__Short exercise A__.
Answer these questions about the column "The Viceroy Syndrome Continues" below:
(i) Where is Cheney traveling from, and for what occasion?
(ii) At least how many Pakistani soldiers does the US and NATO relief effort tie up for protection?
(iii) On what road was the NATO vehicle seen patrolling?

__Document segment__.
┌──
The Viceroy
Syndrome Continues
By Dr Shireen M Mazari
As US vice president Cheney visits
Islamabad, we should remember this is merely a stopover
en route from Kabul for the opening of their new
parliament -- for which the US, as an occupying/liberating
power can rightfully claim credit. And, of course,
as we have never ceased to point out on so many
public fora, we are truly grateful for the help
provided for the earthquake relief by the US --
as we are to so many other countries and foreign
groups who perhaps do not seek so much public acknowledgement
but have done more in terms of their resources than
the more powerful members of the international community.
Also, their work in the field does not tie up our
security resources in terms of providing protection,
in contrast to US and NATO forces whose relief effort,
laudable as it is, involves tying up at least 7000
Pakistani soldiers simply for their protection!
Just as an aside, it was highly intriguing to discover
a NATO vehicle accompanied by their Pakistani safety
escort, patrolling Khayaban-e-Iqbal in Islamabad,
the other day. What could they have been doing?
Surveillance work of some sort perhaps?
Back to the issue at hand, we also need to remember
that Cheney’s …. stopover comes in the
wake of the viceroy-like pronouncements of the US
ambassador in Islamabad. Despite some sort of an
explanation put forward by our Foreign Office, the
fact of the matter is that if he had been misquoted,
his embassy would have put out a clarification.
Moreover, according to many journalists who were
present on the occasion, he did make the pronouncements
that were reported in the press. And we know that
US ambassadors in Islamabad do tend to bestow upon
themselves viceregal airs and go on to pontificate
on all manner of internal matters of the sovereign
state of Pakistan.
└──
[Stored data entries]
┌──
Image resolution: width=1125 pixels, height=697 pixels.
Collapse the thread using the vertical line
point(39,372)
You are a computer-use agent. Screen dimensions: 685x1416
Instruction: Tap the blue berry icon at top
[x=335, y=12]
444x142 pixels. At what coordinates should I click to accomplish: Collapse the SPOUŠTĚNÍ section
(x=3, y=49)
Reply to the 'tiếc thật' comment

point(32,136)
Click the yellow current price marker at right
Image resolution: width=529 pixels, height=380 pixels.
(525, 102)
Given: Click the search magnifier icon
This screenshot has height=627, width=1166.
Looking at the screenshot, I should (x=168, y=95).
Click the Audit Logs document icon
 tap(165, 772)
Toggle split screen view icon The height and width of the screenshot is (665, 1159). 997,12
└──
__Short exercise B__. Convert every line of the stored data entries above into a JSON list of strings, one string per line, leaving out blank lines.

__Reply A__.
(i) From Kabul, for the opening of the new parliament there.
(ii) At least 7000.
(iii) Khayaban-e-Iqbal in Islamabad.

__Reply B__.
[
  "Image resolution: width=1125 pixels, height=697 pixels.",
  "Collapse the thread using the vertical line",
  "point(39,372)",
  "You are a computer-use agent. Screen dimensions: 685x1416",
  "Instruction: Tap the blue berry icon at top",
  "[x=335, y=12]",
  "444x142 pixels. At what coordinates should I click to accomplish: Collapse the SPOUŠTĚNÍ section",
  "(x=3, y=49)",
  "Reply to the 'tiếc thật' comment",
  "point(32,136)",
  "Click the yellow current price marker at right",
  "Image resolution: width=529 pixels, height=380 pixels.",
  "(525, 102)",
  "Given: Click the search magnifier icon",
  "This screenshot has height=627, width=1166.",
  "Looking at the screenshot, I should (x=168, y=95).",
  "Click the Audit Logs document icon",
  " tap(165, 772)",
  "Toggle split screen view icon The height and width of the screenshot is (665, 1159). 997,12"
]